TATER TOT ENTREE BOWLS

America’s beloved side dish becomes a grain bowl minus grain
The Dog House Truck
Portland, OR

Ore-Ida’s tater tots gave a nation of kids our only reason to get excited for school lunch growing up. On a serious hunch in 1953, the Oregon-and-Idaho-based company took bite-sized potato scraps, seasonings, and deep fried all this goodness together. But why does this nostalgic side dish need to stay a side? That’s what Portland food truck The Dog House Truck wondered, so they made the tot an an entire meal.

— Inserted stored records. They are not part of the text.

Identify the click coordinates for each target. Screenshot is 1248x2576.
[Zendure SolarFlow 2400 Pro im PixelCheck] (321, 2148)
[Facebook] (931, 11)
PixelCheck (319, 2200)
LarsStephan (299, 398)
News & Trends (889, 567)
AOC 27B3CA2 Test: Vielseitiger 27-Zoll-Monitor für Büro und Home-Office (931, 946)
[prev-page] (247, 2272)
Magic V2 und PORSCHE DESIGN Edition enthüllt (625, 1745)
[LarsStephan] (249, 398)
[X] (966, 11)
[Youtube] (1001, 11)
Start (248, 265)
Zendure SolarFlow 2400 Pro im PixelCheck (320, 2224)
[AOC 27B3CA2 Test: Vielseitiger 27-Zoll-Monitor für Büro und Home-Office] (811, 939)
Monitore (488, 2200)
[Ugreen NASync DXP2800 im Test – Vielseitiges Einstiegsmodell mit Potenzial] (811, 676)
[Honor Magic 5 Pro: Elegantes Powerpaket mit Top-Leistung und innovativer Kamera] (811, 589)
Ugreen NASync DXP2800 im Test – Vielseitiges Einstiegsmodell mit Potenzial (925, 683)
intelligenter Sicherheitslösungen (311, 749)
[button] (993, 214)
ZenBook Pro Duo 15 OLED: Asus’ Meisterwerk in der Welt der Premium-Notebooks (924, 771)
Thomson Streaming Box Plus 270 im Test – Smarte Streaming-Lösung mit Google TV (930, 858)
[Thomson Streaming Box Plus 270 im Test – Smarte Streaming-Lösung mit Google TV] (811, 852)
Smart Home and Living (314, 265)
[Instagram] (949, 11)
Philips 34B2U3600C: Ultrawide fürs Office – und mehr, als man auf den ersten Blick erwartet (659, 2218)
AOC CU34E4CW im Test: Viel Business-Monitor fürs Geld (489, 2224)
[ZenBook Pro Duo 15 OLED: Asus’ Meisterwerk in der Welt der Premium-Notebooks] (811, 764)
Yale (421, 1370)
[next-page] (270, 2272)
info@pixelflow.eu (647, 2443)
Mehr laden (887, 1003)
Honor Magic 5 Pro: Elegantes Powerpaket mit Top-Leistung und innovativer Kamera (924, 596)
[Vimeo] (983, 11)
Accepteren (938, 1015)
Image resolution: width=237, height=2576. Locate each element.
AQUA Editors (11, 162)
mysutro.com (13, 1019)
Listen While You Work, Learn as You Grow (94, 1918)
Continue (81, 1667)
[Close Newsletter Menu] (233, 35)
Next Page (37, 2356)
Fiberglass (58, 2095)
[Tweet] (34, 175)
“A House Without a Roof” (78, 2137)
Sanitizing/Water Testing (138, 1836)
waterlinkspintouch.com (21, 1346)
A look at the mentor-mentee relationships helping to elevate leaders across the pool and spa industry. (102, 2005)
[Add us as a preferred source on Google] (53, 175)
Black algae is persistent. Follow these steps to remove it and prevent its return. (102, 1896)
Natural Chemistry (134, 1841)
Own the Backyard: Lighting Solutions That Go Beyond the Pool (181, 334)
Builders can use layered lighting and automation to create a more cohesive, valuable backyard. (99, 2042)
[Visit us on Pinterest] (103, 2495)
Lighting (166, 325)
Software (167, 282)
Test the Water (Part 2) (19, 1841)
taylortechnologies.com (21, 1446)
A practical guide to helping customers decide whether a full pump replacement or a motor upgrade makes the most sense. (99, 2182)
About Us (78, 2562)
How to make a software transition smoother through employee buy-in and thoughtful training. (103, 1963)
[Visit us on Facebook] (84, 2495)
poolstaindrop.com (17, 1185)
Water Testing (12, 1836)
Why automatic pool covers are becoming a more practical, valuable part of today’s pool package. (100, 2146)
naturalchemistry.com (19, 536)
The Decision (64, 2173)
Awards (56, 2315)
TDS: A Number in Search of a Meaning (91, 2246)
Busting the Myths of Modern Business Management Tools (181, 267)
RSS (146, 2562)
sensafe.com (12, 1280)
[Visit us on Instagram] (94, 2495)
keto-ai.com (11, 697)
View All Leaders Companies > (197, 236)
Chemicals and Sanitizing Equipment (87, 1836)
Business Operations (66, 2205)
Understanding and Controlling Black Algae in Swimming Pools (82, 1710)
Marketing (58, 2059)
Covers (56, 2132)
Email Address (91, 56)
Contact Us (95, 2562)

The Dog House Truck’s Tot Bowls take fantastic toppings, like pineapple, fried egg, and house-made Korean chili sauce, and layers them on top a base of one pound of crispy tater tots. And sure, for $2 you can substitute for sweet potato tots, but the OG tot is the OR-iginal for a reason.

Stefanie Aguilera

MARIONBERRY-GLAZED DUCK

A region sweet on its cultivar heads into the savory territory
Bari Restaurant and Bar
Salem, OR

Oregon State University was cool enough to invent a local variant of blackberry back in the 1900s, and since then, the state’s gone wild for its sweet, tangy flavor. After utilizing marionberries as a base for just about everything else (jam, beer, ice cream -- you name it, they did it) the berry was bound to hit its culinary ceiling eventually, right? Nope. It just expanded into wilder combinations. After colonizing every pie and jelly it could, the marionberry set its sights on savory dishes. At Bari restaurant, the beloved berry pairs with the rich dark meat of duck, for a sweet veneer atop a deep flavor. Duck breast glazed with marionberry and duck fat sauce is an intricate taste of berry heaven on a plate.

Alembic

DUCK HEARTS

The city that put Peking duck on the US map looks inward for inspiration
Alembic
San Francisco, CA

You can thank SF in part for popularizing Peking duck in America -- a Chinese legacy dating all the way back to the 15th century. Although the dish didn’t sweep the nation till Nixon’s visit to China, delicious détente had long been a thing in San Francisco (despite its Chinatown leaning pretty much Cantonese), where Peking ducks were imported to make... well, Peking duck as early as 1901. But the city's long history with the boat-like birds takes on a deconstructed twist at The Alembic. Executive chef Rachel Aronow goes literally straight for the heart with jerk-spiced duck hearts with a side of pickled pineapples. By foregoing the Peking preparation focused on smoky skin and muscle, she’s steered the floating fowl to an offal new frontier. Now that’s getting the most out of your Muscovy.

Joule

GEODUCK FRIED RICE

A ubiquitous Asian meal gets happy as a clam
Joule
Seattle, WA

The crown jewel of the PNW happens to be the world’s largest burrowing clam. Pronounced “gooey duck,” this massive mollusk lives in the Puget Sound along the northwestern coast of Washington and has US chefs paying out anywhere from $20-$30 a pound for its sweet, meaty goodness. Sure, you can try it in sushi restaurants as sashimi, but Seattle’s critically acclaimed Joule is going where no one else has gone with geoduck before. Headed by Rachel Yang and Seif Chirchi, the contemporary Korean steakhouse goes bold with the mollusk in a geoduck fried rice served with seaweed and pork rind. It makes sense, when you think about how well crab and shrimp’s brininess pairs with fried rice, but geoduck imparts a sweetness both lack.

HUCKLEBERRY BBQ SAUCE

Montana’s jealously guarded wild berries define a regional glaze
Lolo Creek Steakhouse
Lolo, MT

Native to the northwest rockies, you can’t just grow huckleberries in your backyard. The prized fruit of Montana is often difficult to hunt for in areas like the mountains and forests, so their scarcity is seriously part of their allure. Finding giant clusters of them? Even harder. So moving away from a basic jam, pie, or tart to something like the BBQ glaze that Lolo Creek Steakhouse is slathering on tender cuts of meat is that much more adventurous. Order up a pair of huckleberry hog “wings” (pork tenders on the bone) and prepare for the perfect marriage of sweet, tangy, and savory.